Viewing 11 replies - 1 through 11 (of 11 total)
  • Moderator Steven Stern (sterndata)

    (@sterndata)

    Volunteer Forum Moderator

    1. Hacking core is a really, really, really (really!) bad idea.

    2. It seems to me that if you’re one of the edge cases where the prior debugging has not worked, you’d be doing the community a service by helping figure out why this isn’t working for you, thus leading to a fix, than by avoiding the problem with a hack.

    Moderator Marius L. J.

    (@clorith)

    Hi there,

    So I’d love to look into this, you mentioned having the health check plugin, would you be so kind as to post the output from the Debug tab (at the top there’s a button that will let you copy things into the forums in a formatted manner).

    I’d also love to know who you are hosting your site with, what kind of hosting plan you are on (they often have various tiers, some even have specialized solutions for WordPress hosting), and lastly, if possible, I’d love to know the URL of your site if possible, as it often helps identify things faster if it’s a host whom we communicate with regularly that can give us more information about specific server configurations but would need to know the domain name to identify which host the site is then on.

    I’m going to try this – nothing else works for me either.

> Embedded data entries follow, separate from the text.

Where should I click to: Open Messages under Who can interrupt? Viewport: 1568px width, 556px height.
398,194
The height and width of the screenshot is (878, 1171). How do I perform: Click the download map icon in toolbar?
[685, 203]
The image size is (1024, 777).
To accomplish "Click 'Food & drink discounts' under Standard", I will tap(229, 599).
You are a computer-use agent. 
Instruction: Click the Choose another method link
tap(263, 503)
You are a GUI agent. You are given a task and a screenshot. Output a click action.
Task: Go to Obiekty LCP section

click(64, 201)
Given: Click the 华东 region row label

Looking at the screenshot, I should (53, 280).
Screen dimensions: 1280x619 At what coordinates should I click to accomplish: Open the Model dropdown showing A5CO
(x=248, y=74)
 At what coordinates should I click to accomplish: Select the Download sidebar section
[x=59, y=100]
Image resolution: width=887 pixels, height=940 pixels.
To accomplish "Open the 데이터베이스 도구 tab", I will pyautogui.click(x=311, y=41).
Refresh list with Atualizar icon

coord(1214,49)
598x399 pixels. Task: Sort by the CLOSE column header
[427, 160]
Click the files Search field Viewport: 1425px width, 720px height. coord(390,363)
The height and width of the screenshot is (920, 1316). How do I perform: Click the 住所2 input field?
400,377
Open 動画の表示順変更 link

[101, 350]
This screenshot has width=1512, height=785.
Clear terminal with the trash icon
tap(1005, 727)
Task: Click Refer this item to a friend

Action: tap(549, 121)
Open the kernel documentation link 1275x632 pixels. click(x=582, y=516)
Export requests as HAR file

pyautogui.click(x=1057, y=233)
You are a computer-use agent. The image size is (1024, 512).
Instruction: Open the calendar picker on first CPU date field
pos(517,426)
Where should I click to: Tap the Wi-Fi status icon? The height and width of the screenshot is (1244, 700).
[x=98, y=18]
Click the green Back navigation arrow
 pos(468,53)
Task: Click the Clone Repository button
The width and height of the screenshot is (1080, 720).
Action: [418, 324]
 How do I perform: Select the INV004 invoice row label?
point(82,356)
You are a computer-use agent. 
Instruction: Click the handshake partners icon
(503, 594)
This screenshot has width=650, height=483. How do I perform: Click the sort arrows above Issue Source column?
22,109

And that’s on a server with plenty of wordpress sites running flawlessly until the update.

    WordPress 4.9.x is simply broken.

    • This reply was modified 6 years, 11 months ago by robotor.
    • This reply was modified 6 years, 11 months ago by robotor.

    @robotor, let me know if you’ve had the same success that I did. But definitely pay attention to this thread, please. If we’re able to help find a fix, I will come back here and confirm/share.

    @sterndata, believe me, it’s not my first choice to replace specific files in order to get a “bug” to go away. When it’s a fairly high profile sports site, though, I had to do what was needed in order to get the customer’s functionality back into place, especially since the team this site covers is competing for a national championship in less than two weeks.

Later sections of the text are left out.